#### TASK MATERIAL
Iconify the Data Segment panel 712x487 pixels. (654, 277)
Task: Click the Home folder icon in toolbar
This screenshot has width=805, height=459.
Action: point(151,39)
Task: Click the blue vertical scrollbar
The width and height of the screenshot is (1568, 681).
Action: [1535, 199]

#### TASK BRIEF
The lines to return are those in the entries above that hold "Click".

#### RESULT
Task: Click the Home folder icon in toolbar
Task: Click the blue vertical scrollbar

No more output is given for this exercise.